"No, Ernestine," replied the duchess, gently. "I blame you only for one thing, and that is for grieving M. de Maillefort by telling him of misfortunes which he cannot remedy."
"But why may he not be able to remedy them?" retorted Ernestine. "You do not know him. You do not know the great influence he exerts in the world,—how much noble-hearted people love and admire him, and how abjectly afraid cowards and evil-doers are of him. And, then, he is so good, so kind to all who are in trouble; he loved my mother so dearly!"
And as M. de Maillefort, overwhelmed with emotion, averted his face to conceal his tears, Mlle. de Beaumesnil continued, in even more beseeching tones:
"Oh, is it not true that you feel all a father's solicitude for us, M. de Maillefort? Are we not sisters in your eyes, and in the tenderness and attachment we feel for you?

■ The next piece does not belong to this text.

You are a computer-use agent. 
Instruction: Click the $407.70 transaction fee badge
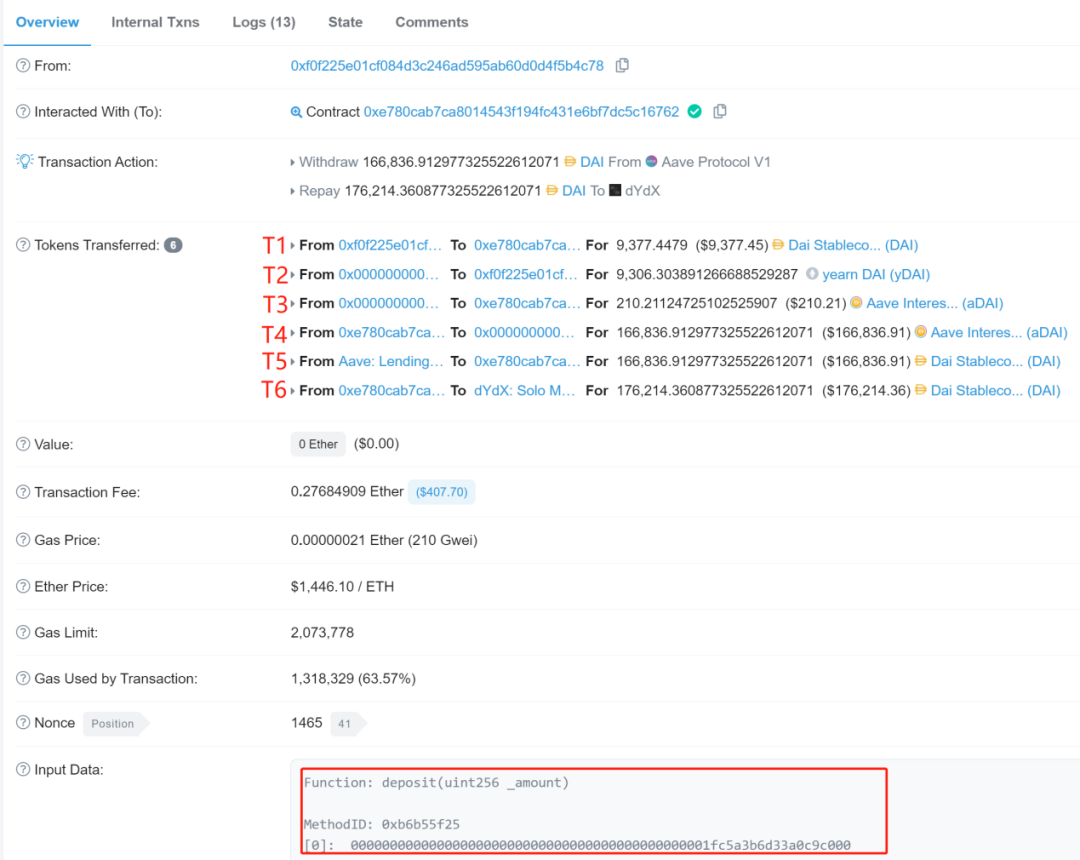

Oh, do not, I beseech you, in mercy, do not desert us!"
And Ernestine seized one of the hunchback's hands, while Herminie, involuntarily following her friend's example, possessed herself of the other, saying, in entreating tones:
"Ah, M. de Maillefort, you are our only hope!"
The hunchback was deeply affected. One of these young girls was the child of a woman he had loved devotedly, though secretly, for years.
The other, too, was, perhaps, her child, for very frequently the conviction that Herminie was Madame de Beaumesnil's daughter returned.
But however that might be, M. de Maillefort had received from this dying mother the sacred trust of watching over and protecting Ernestine and Herminie. He had sworn to fulfil this trust, and, unable to make even a pretence of concealing his emotion any longer, he clasped both the young girls passionately to his breast, and, in a voice broken with sobs, exclaimed:
"Yes, yes, my poor, dear children. I will do all the most loving of fathers could do for you!"